[Records drawn from a dataset]
■ ■ ■

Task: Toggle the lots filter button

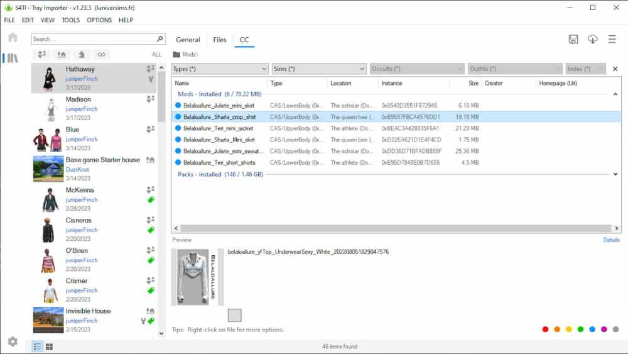Action: (62, 55)
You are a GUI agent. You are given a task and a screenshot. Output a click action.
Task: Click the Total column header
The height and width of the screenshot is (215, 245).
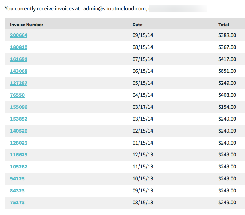[x=224, y=25]
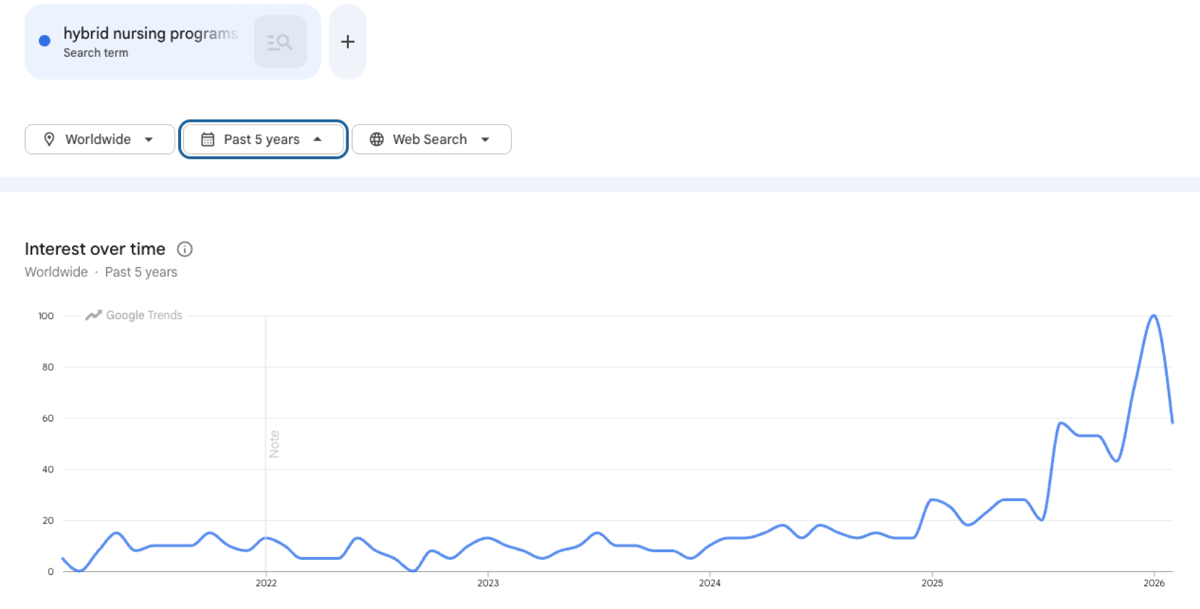Click the 2024 label on the x-axis
This screenshot has width=1200, height=609.
pos(710,583)
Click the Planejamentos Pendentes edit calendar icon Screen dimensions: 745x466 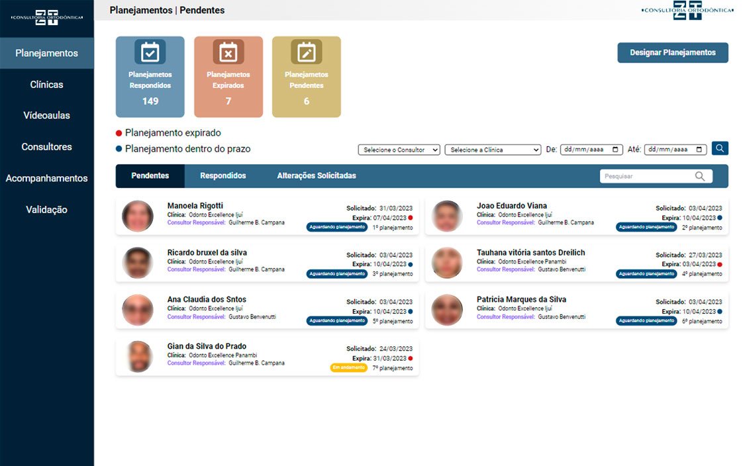click(307, 52)
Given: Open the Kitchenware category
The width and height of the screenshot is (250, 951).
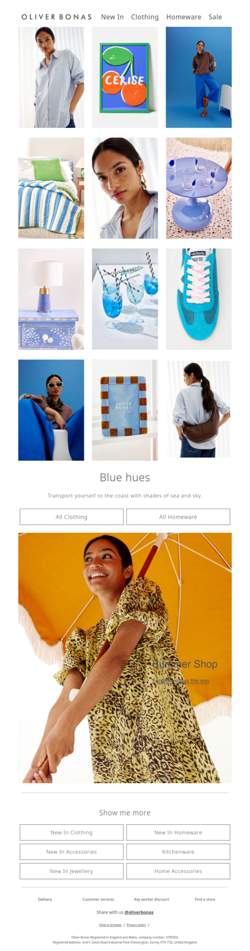Looking at the screenshot, I should 178,852.
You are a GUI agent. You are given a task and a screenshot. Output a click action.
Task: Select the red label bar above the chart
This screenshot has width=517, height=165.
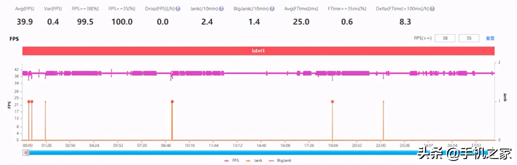tap(258, 51)
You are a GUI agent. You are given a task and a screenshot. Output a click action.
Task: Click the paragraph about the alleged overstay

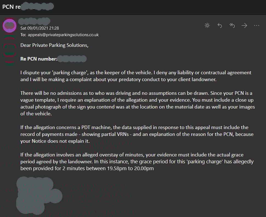[137, 162]
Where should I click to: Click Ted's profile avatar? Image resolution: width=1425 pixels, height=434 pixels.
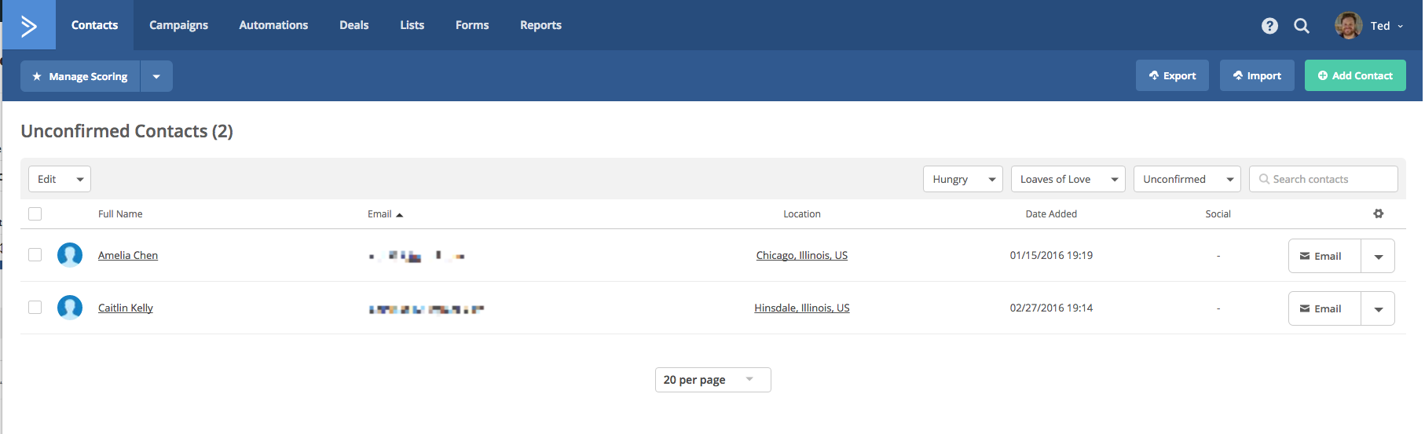pyautogui.click(x=1348, y=26)
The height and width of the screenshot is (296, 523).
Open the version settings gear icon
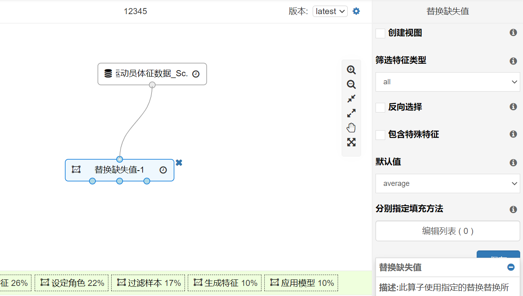356,11
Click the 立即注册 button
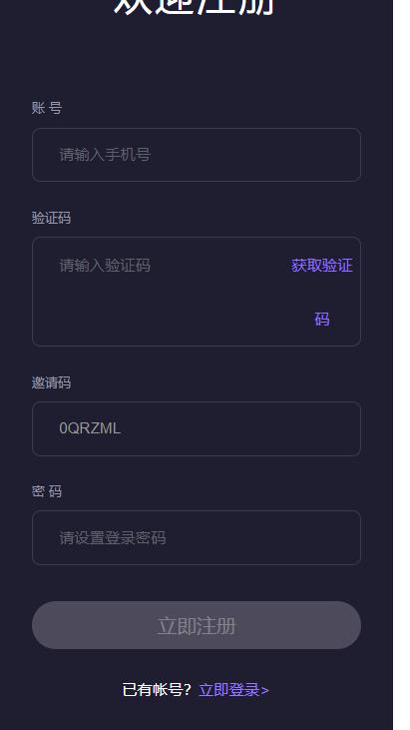410x730 pixels. 197,625
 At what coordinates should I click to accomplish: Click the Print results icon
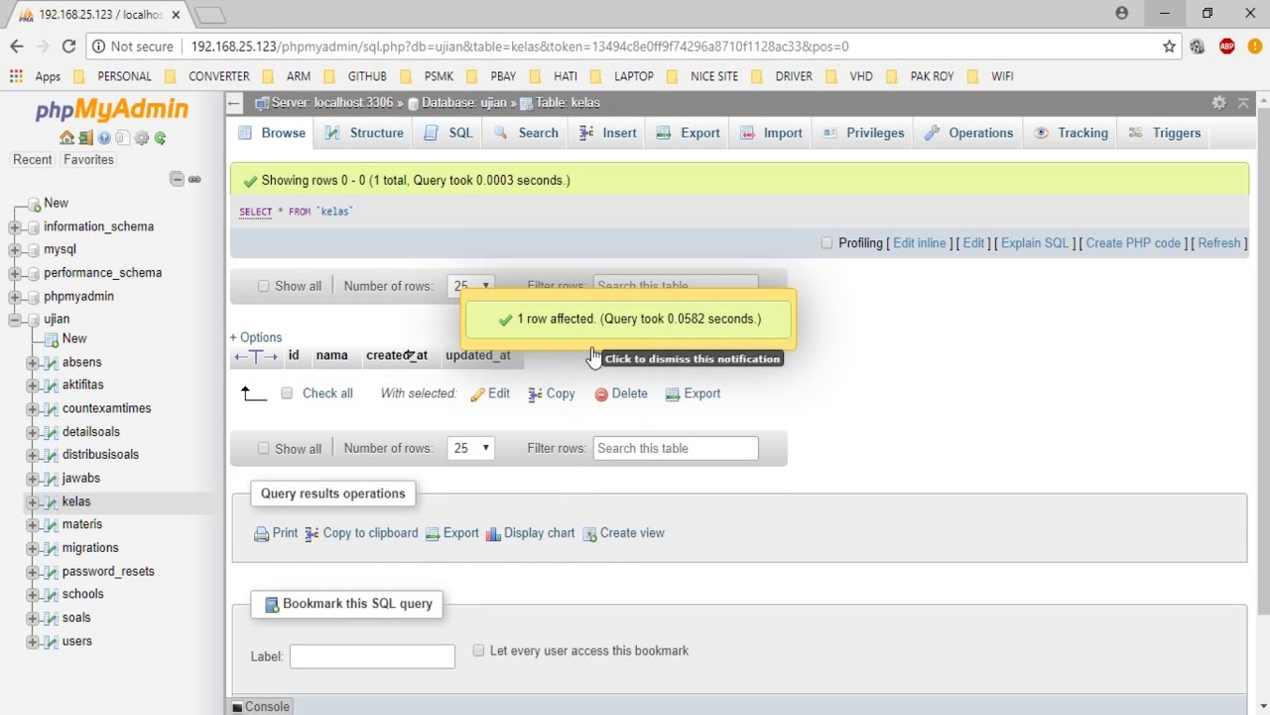pos(262,533)
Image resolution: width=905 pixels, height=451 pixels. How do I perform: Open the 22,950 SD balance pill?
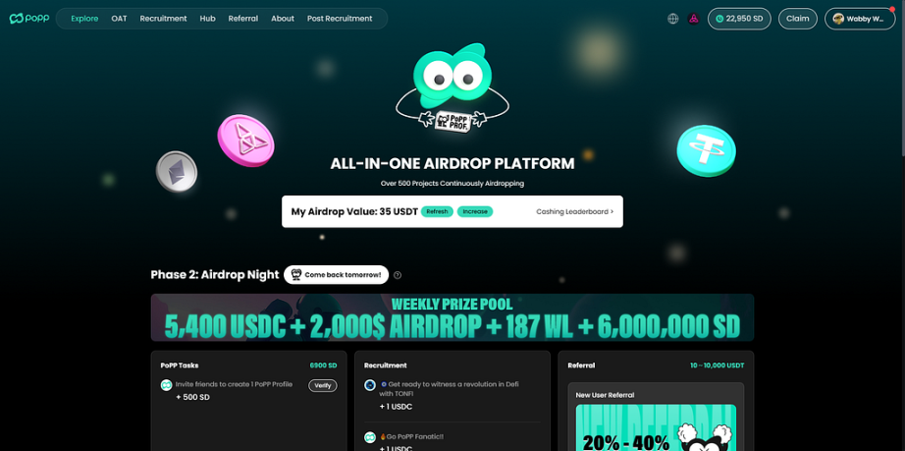[739, 19]
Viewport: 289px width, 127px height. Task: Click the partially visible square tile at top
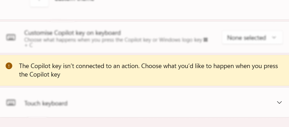pyautogui.click(x=39, y=3)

■ ■ ■

Instructions to follow:
Only the lines from the first line of the entries through the line containing "Task: Click the Total column header" should be output, exactly as they are, without pictures.

Exercise solution:
Task: Toggle the lots filter button

Action: (62, 55)
You are a GUI agent. You are given a task and a screenshot. Output a click action.
Task: Click the Total column header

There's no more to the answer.